Bioimpedance-based analysis devices offer a convenient way for healthcare professionals to measure or assess parameters such as body fat percentage and body composition, respiration, and impedance cardiography. However, from a sensor standpoint, it’s a difficult environment due to millivolt signals of random signal strength originating from high-impedance sources that can’t tolerate low-impedance loading from the front-end amplifiers. In fact, AFE input impedances above 1 GΩ are needed.
AFE-on-a-Chip
Focused on developers of small, battery-powered, continuously wearable devices, this AFE-on-a-chip offers clinical-grade vital-sign measurements of bioimpedance analysis for patient health assessment. It suits wellness wearables and medical-grade patches and requires just 250 μW of power from a 1.8-V battery. Typical shutdown current is just 0.6 μA.
The MAX30009 monitors a comprehensive range of BioZ modalities through simultaneous I and Q measurements in two-electrode (bipolar) and four-electrode (tetrapolar) configurations. Analog Devices maintains that this device reduces power consumption by 62% compared to the closest competitive product and is 30% smaller than the closest competitor.
BioZ Measurements
As a result, flexible inputs for BioZ modality measurements as well as a wide range of sample rates can support various medical BioZ measurements. Such a wider range allows for more detailed insights into patient health by measuring respiration rate, galvanic skin response and electrodermal activity, body composition and fluid analysis, bioimpedance spectroscopy, impedance cardiography, and plethysmography across a wide range of frequencies and magnitudes.

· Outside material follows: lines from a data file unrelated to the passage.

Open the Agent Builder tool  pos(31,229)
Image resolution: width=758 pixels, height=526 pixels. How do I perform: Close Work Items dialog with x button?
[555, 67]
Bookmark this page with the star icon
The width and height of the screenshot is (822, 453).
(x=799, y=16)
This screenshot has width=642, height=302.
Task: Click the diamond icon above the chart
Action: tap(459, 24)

Despite the apparently low operating frequency of the human body, the IC’s medical-requisite frequency range is actually quite wide. The various types of stimuli can operate over frequencies from 16 Hz to 806 kHz, with stimui rates from a mere 16 samples/s to 806 ksamples/s (Fig. 2). The sigma-delta analog-to-digital converter (ADC) offers 20-bit ADC resolution.
The full functionality and feature set of this IC are too lengthy, complicated, and multifaceted to be summarized here in a paragraph, even a long one. Fortunately, the first page of the comprehensive 96-page datasheet provides an excellent overview and summary.
Eval Kit
The MAX30009 uses an SPI interface to its companion microcontroller and is housed in a 2.03- × 2.03-mm, 25-bump, wafer-level package (WLP). Hands-on development support is available using the MAX30009EVKIT# Evaluation Kit (Fig. 3).
This kit consists of two boards: a microcontroller board plus a sensor board containing the MAX30009 itself. It’s powered by a 105-mAh LiPo battery that’s recharged through a supplied USB-C cable; it transfers data using the included Cypress USB Bluetooth LE dongle. Six electrode cables also are included along with other cables.
The board, which includes many easy-to-reach test points, can be observed and controlled via the available Windows 10 GUI. Its detailed 29-page datasheet/user guide includes necessary operating details, state diagrams, timing diagrams, and flow charts plus a schematic diagram and full bill of materials (BOM).
There’s also an informative video that looks at the medical objectives and challenges, and explains the role of this IC in that context. It’s linked at the bottom of the MAX30009 product page. The MAX30009 is priced at $5.26 (1,000-piece lots), while the complementary MAX30009EVKIT# Evaluation Kit goes for $198.22.